*** READING TEXT ***
Web Sites, Documents and Articles >> Hartford Business Journal  News Articles >

Downtown Living Units Find Takers

By Gregory Seay

April 26, 2010

Downtown Hartford’s newest residential building appears to have tapped an underserved sliver of the urban housing market.

The Hollander Foundation Center, 410 Asylum St., opposite Bushnell Park, has signed takers for its 56 apartments priced at below market monthly rents of $600 to $900 for residents whose incomes qualify, leasing officials say.

Meanwhile, all but three of the 14 two-bedroom units priced at market at $1,350 to $1,650 a month are under deposit, said Sharon McLaughlin Gowen, director of Connecticut Community Partnerships for Common Ground, the New York nonprofit housing developer that owns the building.

Seven households will be in the building by month’s end, with the rest of the move-ins staggered out for weeks after to avoid gridlock, Gowen said.

The Hollander brings to 1,269 the number of residential units in the central business district, making it Hartford’s fastest-growing neighborhood, according to the city’s Department of Development Services. (The central district is bounded by Interstate 84 to the north; City Hall and Arch Street to the south; High Street to the west; and Columbus Boulevard to the east.)
*** MATERIAL ***
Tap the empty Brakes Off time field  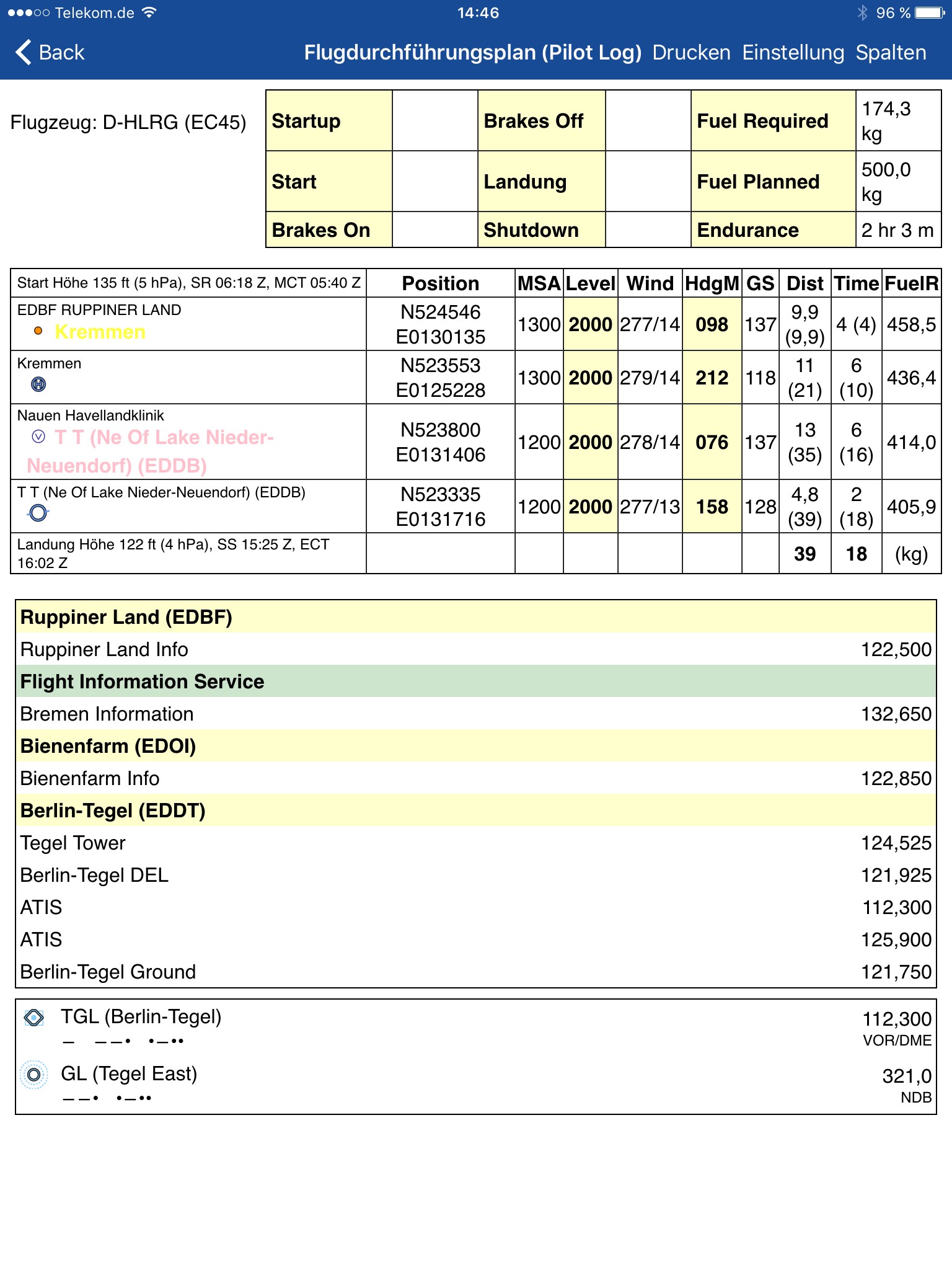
***
— GOAL A —
State whether each statement agrees with the downtown housing article, answering yes or no and quoting the words that decide it: (i) The Hollander Foundation Center offers 56 apartments at below-market rents of $600 to $900 a month. (ii) Every one of the 14 market-rate two-bedroom units is under deposit. (iii) The nonprofit that owns the building is based in Hartford.
— GOAL B —
Duplicate the passage of the downtown housing article between "The Hollander Foundation" and "owns the building.", inclusive.
Rely solely on the downtown housing article for what comes next, not on the listing.

— WRITTEN RESPONSE A —
(i) Yes: "has signed takers for its 56 apartments priced at below market monthly rents of $600 to $900"
(ii) No: "all but three of the 14 two-bedroom units priced at market at $1,350 to $1,650 a month are under deposit"
(iii) No: "the New York nonprofit housing developer that owns the building"

— WRITTEN RESPONSE B —
The Hollander Foundation Center, 410 Asylum St., opposite Bushnell Park, has signed takers for its 56 apartments priced at below market monthly rents of $600 to $900 for residents whose incomes qualify, leasing officials say.

Meanwhile, all but three of the 14 two-bedroom units priced at market at $1,350 to $1,650 a month are under deposit, said Sharon McLaughlin Gowen, director of Connecticut Community Partnerships for Common Ground, the New York nonprofit housing developer that owns the building.